Cool looking coins, man. Do you often find a large variety of foreign coins on the beaches there? Or do you mostly find just the local types?
 

EpsilonMinus said:
Cool looking coins, man. Do you often find a large variety of foreign coins on the beaches there? Or do you mostly find just the local types?

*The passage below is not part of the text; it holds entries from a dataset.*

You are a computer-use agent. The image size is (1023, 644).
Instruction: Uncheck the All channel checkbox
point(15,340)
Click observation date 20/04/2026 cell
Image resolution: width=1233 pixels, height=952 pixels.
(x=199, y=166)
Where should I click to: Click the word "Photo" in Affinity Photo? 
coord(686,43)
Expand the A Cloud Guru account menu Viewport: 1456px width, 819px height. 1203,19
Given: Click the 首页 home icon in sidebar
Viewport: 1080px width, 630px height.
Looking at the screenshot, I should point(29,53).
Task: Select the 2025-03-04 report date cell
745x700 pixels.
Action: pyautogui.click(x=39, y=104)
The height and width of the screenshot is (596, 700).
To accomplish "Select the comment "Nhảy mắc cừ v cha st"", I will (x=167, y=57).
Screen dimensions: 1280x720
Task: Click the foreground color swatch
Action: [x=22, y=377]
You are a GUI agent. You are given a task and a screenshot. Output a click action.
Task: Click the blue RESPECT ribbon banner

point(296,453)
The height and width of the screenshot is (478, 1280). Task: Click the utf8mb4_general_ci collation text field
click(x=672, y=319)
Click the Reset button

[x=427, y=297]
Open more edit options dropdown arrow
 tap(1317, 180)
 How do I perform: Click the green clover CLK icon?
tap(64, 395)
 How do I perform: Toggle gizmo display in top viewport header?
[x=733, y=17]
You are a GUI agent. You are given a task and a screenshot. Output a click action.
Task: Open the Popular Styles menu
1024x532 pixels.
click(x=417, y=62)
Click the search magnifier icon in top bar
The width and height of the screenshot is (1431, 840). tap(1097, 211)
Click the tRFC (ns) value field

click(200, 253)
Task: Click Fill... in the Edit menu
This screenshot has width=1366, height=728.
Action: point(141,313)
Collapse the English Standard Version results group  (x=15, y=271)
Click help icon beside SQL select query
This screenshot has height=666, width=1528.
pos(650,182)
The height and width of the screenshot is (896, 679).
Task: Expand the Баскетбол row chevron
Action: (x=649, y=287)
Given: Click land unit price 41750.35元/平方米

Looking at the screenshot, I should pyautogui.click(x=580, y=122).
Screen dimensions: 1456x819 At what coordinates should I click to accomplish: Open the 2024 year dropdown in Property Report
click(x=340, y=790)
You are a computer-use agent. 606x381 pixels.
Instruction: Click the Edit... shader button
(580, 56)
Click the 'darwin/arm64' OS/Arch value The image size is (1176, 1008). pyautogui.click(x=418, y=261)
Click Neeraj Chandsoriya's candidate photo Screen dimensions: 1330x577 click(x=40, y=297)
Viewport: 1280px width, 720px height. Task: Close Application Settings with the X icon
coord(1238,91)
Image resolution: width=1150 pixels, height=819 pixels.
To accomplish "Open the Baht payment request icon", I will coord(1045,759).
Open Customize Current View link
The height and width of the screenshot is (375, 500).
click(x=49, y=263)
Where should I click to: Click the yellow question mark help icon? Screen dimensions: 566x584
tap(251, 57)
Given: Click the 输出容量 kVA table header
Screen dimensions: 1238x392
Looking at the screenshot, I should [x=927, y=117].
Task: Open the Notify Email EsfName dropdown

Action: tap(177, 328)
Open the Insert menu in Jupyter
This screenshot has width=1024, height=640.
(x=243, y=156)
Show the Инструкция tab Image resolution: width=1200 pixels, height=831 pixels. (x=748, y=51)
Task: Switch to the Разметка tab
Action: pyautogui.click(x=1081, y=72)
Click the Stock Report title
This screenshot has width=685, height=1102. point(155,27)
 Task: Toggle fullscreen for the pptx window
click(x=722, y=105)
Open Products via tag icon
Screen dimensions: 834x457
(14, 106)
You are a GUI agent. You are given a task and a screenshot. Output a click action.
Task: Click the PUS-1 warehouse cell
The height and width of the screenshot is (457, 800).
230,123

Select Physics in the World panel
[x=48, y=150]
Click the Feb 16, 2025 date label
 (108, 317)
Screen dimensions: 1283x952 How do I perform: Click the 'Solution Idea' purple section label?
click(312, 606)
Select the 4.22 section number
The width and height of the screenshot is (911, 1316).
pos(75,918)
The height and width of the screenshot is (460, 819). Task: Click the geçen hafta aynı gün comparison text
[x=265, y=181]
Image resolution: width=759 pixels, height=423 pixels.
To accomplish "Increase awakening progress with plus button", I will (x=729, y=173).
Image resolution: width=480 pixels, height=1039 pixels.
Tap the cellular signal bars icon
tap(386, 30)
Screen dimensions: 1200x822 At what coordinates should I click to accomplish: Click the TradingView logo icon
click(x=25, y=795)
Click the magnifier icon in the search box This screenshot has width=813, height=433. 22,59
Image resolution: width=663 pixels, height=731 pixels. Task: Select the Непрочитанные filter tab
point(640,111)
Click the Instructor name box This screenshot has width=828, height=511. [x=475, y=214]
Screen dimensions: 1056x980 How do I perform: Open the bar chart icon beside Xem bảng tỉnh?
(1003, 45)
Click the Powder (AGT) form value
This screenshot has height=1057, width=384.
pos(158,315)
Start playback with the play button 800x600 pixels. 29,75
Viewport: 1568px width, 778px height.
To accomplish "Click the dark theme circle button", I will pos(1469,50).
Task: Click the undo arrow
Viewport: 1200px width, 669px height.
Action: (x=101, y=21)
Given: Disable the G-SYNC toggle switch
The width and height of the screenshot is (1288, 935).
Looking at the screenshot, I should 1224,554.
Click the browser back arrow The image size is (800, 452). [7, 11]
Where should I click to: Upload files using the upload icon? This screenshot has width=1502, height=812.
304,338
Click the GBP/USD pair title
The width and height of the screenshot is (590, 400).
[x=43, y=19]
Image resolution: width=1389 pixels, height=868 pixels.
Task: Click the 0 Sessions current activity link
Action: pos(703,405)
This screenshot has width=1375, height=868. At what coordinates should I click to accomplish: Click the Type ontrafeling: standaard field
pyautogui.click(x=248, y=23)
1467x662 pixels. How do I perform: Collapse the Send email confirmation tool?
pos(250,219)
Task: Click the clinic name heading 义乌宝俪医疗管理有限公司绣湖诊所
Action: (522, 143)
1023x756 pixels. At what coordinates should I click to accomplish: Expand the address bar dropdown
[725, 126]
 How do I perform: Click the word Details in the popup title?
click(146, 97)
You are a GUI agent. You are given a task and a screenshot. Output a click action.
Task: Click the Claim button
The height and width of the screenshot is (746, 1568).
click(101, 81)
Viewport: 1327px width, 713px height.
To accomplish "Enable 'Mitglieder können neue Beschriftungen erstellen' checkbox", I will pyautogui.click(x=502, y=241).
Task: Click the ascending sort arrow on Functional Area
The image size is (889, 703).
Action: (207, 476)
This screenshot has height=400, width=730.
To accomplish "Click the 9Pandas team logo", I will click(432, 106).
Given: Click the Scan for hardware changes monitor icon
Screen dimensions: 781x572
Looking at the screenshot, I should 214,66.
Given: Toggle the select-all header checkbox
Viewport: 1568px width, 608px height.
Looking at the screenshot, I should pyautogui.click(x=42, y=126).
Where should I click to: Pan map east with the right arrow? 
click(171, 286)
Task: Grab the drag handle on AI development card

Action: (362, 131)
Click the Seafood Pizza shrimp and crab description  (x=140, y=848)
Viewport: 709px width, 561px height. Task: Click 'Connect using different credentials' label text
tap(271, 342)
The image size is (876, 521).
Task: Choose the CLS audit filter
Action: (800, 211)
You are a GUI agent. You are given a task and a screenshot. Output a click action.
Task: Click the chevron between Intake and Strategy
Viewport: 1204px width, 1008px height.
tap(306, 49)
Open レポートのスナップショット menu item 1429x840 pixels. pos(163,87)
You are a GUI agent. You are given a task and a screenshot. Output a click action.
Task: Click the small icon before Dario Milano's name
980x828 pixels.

I've never found a foreign coin here before, just Japanese coins. But there is another metal detectorist who found a US dime on the same beach that I metal detect on.
 

Is Enoshima beach the same one you can see Mt. Fuji from? Man, if so, that's a wicked location! And on top of that, you get to hunt for treasure, hah, awesome. Much envy!
 

EpsilonMinus said:
Is Enoshima beach the same one you can see Mt. Fuji from? Man, if so, that's a wicked location! And on top of that, you get to hunt for treasure, hah, awesome. Much envy!

Yep that's the place. It especially beautiful when there's a sunset, and sometimes the sun sets right behind Mt. Fuji, which makes it a spectacular sight.
 

Not for sure, but probably the Korean coin that was being substituted was the 500 won coin.....worth every bit of 50 cents......
and that is not a bad bit of changing......50 cents for 5 dollars......
Some people just have no scruples.
It is hard to imagine that you find no foreign coins.....here in Korea I find Chinese and Japanese at a rate of about 1 out of every 7 or 8 coins. And in one site up towards the DMZ I didn't find any Korean coins, but found a U.S. 1 cent, an Australian 1 cent, and an English 1 cent......must have been a sitdown and chat time for the soldiers.
Try to take a few pics of Mt. Fuji, and some of the spectacular sunsets/sunrises that you might encounter. We would all enjoy
those. Good hunting. :thumbsup:
 

the high ratio of foreign coins in Korea * was most likely WW2 and Korean war ---japan had already took before WW 2 started and later on Chinese troops were there too (during the Korean War* -they worked with the north koreans)-- of course during the korean war us , brits and aussies were part of the un troops
 

Ivan, just one bit of erroneous info in your followup post:
Japan never took over Korea during WWII. It took over Korea in 1910. The Japanese were in Korea
as invaders/occupiers from 1910 to 1945.....that is why I find ONLY JAPANESE COINS dating from the
1910-1945 time frame.....because one of the occupation things that Japan did was force the Korean
people to use Japanese money. (Many other things too, but that's on a historical site.)
You are right as to why I found the other coins. Many troops from many countries in Korea, resisting the
communist try at taking over Korea after the Japanese left, at the end of WWII......left a vacuum that the
commies tried to fill.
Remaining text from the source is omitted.